List every person the commentary on Miley Cyrus and brand publicity below mentions by name.

[Text extract start]

Last week, the PR buzz was all around Ryanair’s Michael O’Leary and his uncharacteristic mea culpa. This week, another combative consumer brand is filling up feeds across the globe: Miley Cyrus and her encounter with some of Amsterdam’s finest.

Cyrus’s ‘outrageous’ awards ceremony performances are fast becoming a fixture in our lives. Regular, horrifying and compelling, they scratch an itch that some cultures tended to with a vestal virgin, a serrated knife and some geometric architecture. It seems as if Cyrus doesn’t do something a bit ‘youth culture’ every week, usually at a three-letter award ceremony you’ve never heard of before, the sun will cease to rise. This time, for those pretending they don’t read MailOnline, she lit up what appeared to be a joint during a performance at the EMAs on Sunday.

Props to the pixies behind her – it was well thought through. Where twerking with Robin Thicke was calculated to rile up the world’s lefties, this latest stunt taps into the grand old tradition of fuddy-duddy moral panic.

I don’t know if you could detect it, but in that last paragraph, the stress was on the word old. As in really old. Old enough for references that seem old even for me. Everything is different, and everything is the same. True, the sheer number of such stunts that’s required of a modern popstar, enslaved as they are to the twitter agenda, would probably have buried past hellraisers from Jerry Lee Lewis to Cyndi Lauper. Otherwise, however, the song remains very much the same; keep your boy or girl in the public eye at all cost. The music industry doesn’t hold much store by ‘sentiment trackers’ and the rest of it.

There’s a lesson here. Lord knows the entertainment world has made a lot of mistakes, but its greatest weapon has always been the power of hate to drive a brand. By hate, I don’t mean frustration, or a feeling of betrayal – those will sink a brand quicker than you can say New Coke. Good old fashioned hate is actually quite close to love. It is all consuming, and it drives everything else out of the mind of the average consumer.

Businesses should learn from this. In a world defined by antitrust and corporate transparency, it’s tempting to think there’s no longer a place for hate. O’Leary certainly did – he threw away all the cheeky charm of his airline last week when he claimed that he wanted customers to love him. Rather than worrying about looking friendly, he should be looking at the (nearly) 81m passengers who’ve used his airline in past twelve months and feel confident. Payday lender Wonga, too, had an attempt at rebranding backfire on them when a whitewashing video they’d commissioned drew scathing writeups from journalists.

What I always preach is that you shouldn’t strive for ‘like’. If love is within your reach, by all means go for it. If it isn’t, however, it’s better to be despised than tolerated. People often come running back to the brand that did them wrong, leaving the nice guys in the dust. And, if nothing else, it can be much more fun.

[Text extract end]
[Information provided start]

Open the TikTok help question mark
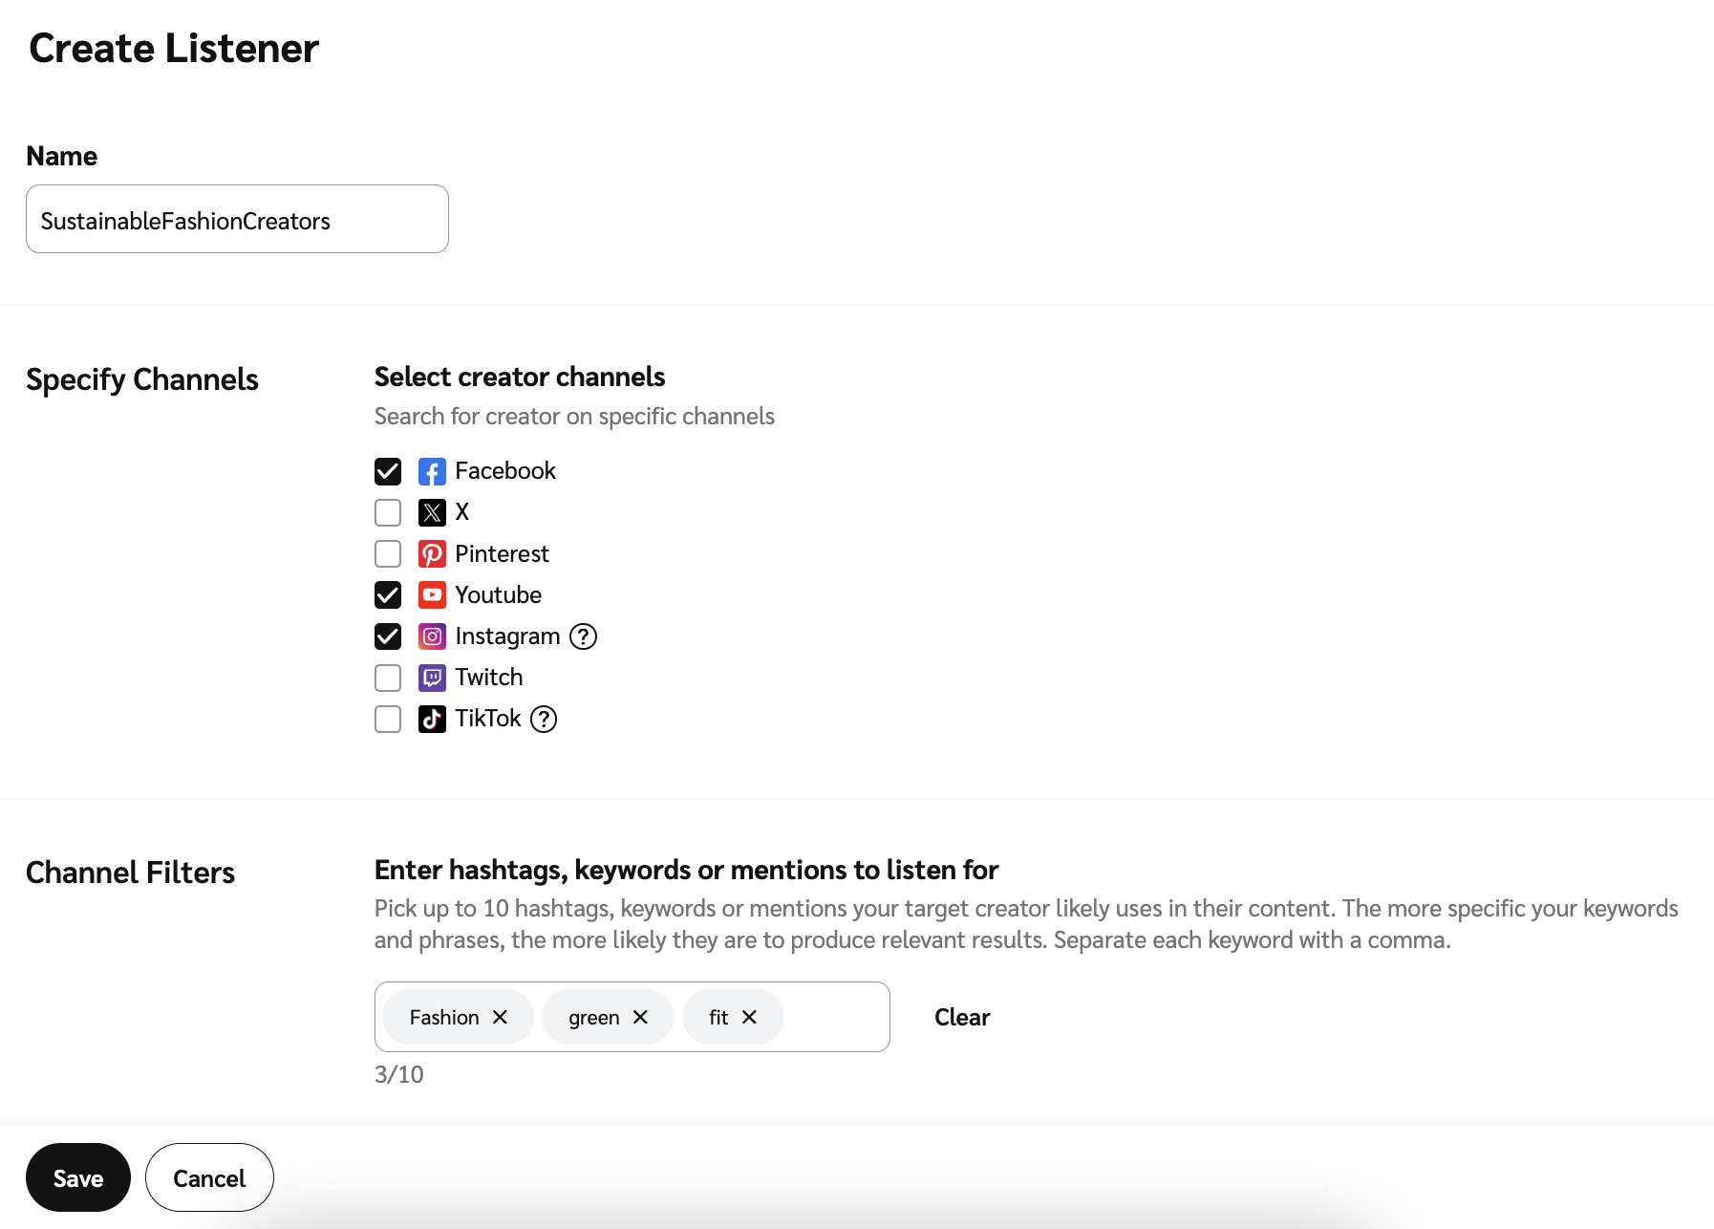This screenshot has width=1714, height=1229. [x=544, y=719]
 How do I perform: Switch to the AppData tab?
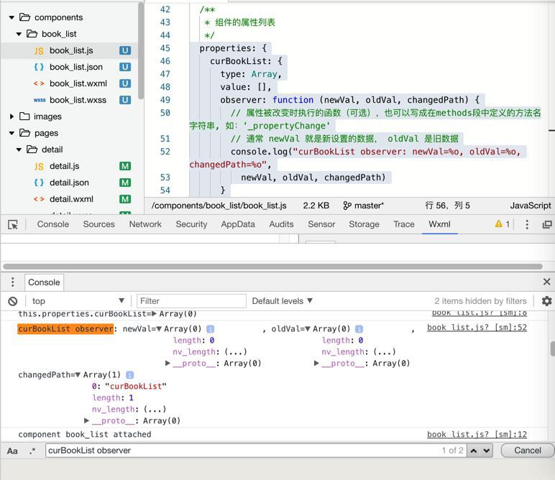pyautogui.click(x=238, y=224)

[Information provided end]

■ Correct response:
- Michael O'Leary
- Miley Cyrus
- Robin Thicke
- Jerry Lee Lewis
- Cyndi Lauper